The recommended solution is to use an unmanaged compute environment. Unfortunately this ended up being poor advice because not only is creating your own unmanaged compute environment difficult and esoteric, and not only does it kind-of defeat the entire purpose of AWS batch, but there is a much better (and much simpler) solution.
The solution to this problem is to create an Amazon Machine Image that is dervied from the default AMI that AWS Batch uses. An AMI allows you to configure an operating system exactly how you want it by installing libraries, modifying startup scripts, customizing configuration files, and most importantly for our purposes: define the logical partitioning and mount points of data volumes.
1. Choose a base AMI to start from, configure your instance
The AMIs we want to base ourselves off of are the official ECS-optimized AMIs. Take a gander at this page to find which AMI you need according to the AWS region you are running on.
After identifying your AMI, click the “Launch instance” link in the righthand column. You’ll be taken to this page:
Choose the t2.micro instance type.
Choose Next: Configuration Details
.
Give your instance an appropriate IAM role if desired. What constitutes “appropriate” is at your discretion. Leave the rest of the default options.
Click Next: Add Storage
.
Now is where you can configure what your data volumes will look like on your AMI. This step also does not define the final volume configuration for your AMI, but I find it to be useful to configure this how you want. You will have the opportunity to change this later before you create your AMI. Once you’re done, click Next: Add Tags
.
Add any tags that you want (optional).
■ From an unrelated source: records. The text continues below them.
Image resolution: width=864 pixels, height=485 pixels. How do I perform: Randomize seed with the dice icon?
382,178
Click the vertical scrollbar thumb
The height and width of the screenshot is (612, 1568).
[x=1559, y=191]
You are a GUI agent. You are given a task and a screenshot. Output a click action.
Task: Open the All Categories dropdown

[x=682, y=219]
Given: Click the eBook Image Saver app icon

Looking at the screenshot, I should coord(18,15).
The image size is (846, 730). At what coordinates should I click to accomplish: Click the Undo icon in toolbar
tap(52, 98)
Click Next: Configure Security Group
.
Select SSH
for Type
, and set the Source to be Anywhere
, or if you are more responsible than me, set a specific set of IP ranges that you know you will be using to connect to your instance. Click Review and Launch
.
This page will allow you to review the options you have set. If everything looks good, then Launch
. When it asks for a keypair, either select and existing keypair you’ve created, or create a new one. Failing to do this step will leave you unable to connect to your instance.
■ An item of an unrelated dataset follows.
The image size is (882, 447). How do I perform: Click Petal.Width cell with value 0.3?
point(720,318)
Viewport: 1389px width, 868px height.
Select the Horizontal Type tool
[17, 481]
2. Configure your software environment
After you have clicked launch, go to your EC2 dashboard to see your running instances:
Wait for your instance to start, then right click it. Click Connect
, then copy-paste the Example ssh command into an ssh-capable terminal. The -i "keyname.pem"
is actually a path to your .pem file, so make sure you either cd
to your ~/.ssh
directory, or change the flag’s value to be the path to where you stored your private SSH key. You also may need to change “root” to “ec2-user”.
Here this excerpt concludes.